As I got older, the harassment took on a sexual tone. People would not stop telling me that they “love Asian women” or “how sexy but submissive Asian women were.” And the street harassment would not so cleverly involve being screamed at with “me love you long time.” Yet again, this was something I just accepted as part of life and just what I had to deal with.
Then, when I got to Capitol Hill and was looking for a job, I was introduced to an older white man who worked for a powerful Member of Congress. He promised me he’d help me look for a job, but first, he needed to get to know me better. The coffee meeting was standard for informational interviews, but it was clear he wanted more—lunch, drinks, hanging out. He seemed to always find me when I went to lunch or was just walking through the halls. He’d lean close, back me into a wall, and tell me how he found “Asian women so sexy.” And always, he would dangle something in front of me, telling me he heard of a job opening or that he could introduce me to someone. I was afraid to say anything and offend him though because I was an intern and I needed a job. So when I couldn’t avoid him, I’d just grimace through our interactions. But I never told anyone because I just accepted this as how men were to AAPI women.
But the targeted murders of six AAPI women in Atlanta has jolted every fiber of my being. I am in deep pain and I am so exhausted—but I cannot be silent and not speak out against the racist, sexist treatment that AAPI women face.
It is not acceptable that AAPI children are regularly attacked with racial slurs. One study by the National Women’s Law Center in 2017 found that 46 percent of AAPI girls report being called a racial slur. Another study by Stop AAPI Hate found that since the start of the pandemic, 12.6 percent of the hate incidents reported were made by youth.
It is unacceptable that AAPIs are continually treated as other and foreign, or made to scapegoat for Trump’s failure to control COVID-19. This is our country and our home. But Trump continually made us foreign and his harmful rhetoric helped contribute to a dramatic spike in hate crimes against AAPIs. From 2019 to 2020, hate crimes jumped 150 percent in the country’s largest 16 cities.
And it is unacceptable to talk about the Atlanta shootings without talking about how the shooter specifically targeted AAPI women. The shooter had a hyper-sexualized fantasy of AAPI women—we were objects of his temptation that he needed to get rid of.

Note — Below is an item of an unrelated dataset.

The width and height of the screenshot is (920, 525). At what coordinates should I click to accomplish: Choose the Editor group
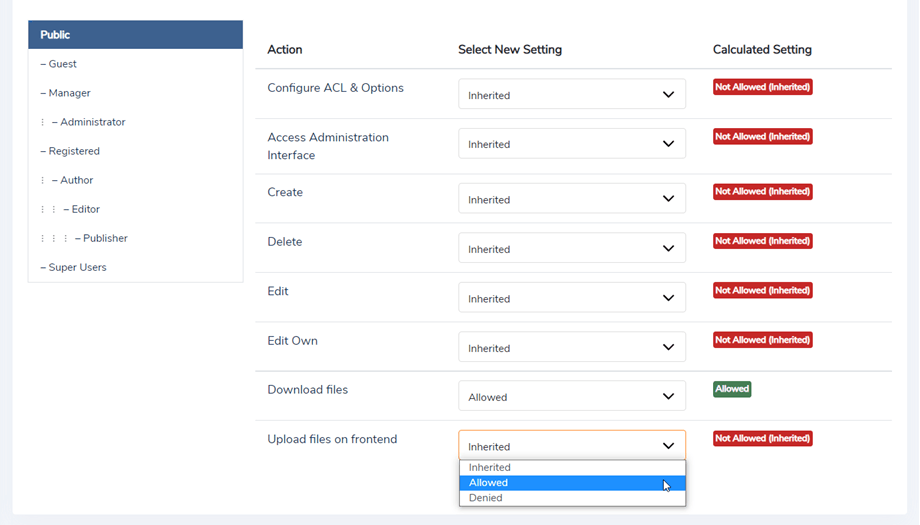click(x=85, y=209)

AAPI women, like all women of color, have had to constantly fight the intertwined forces of racism and sexism. But too often, our struggles are invisibilized. We are invisibilized by those who continue to refer to AAPIs as the model minority, pitting the AAPI community against other people of color while making invisible our struggles. And we are invisibilized every time someone talks about the shootings and fails to point out that the shooter targeted AAPI women because he fetishized us. Enough.
We demand to be seen. We demand to be seen as our full selves—as AAPI and as women. And we demand that any response to the Atlanta shootings be intersectional, centering those most impacted both by the shooting and by this year long pandemic of hate against AAPIs that has disproportionately fallen on women and our elderly. I am not accepting anything less.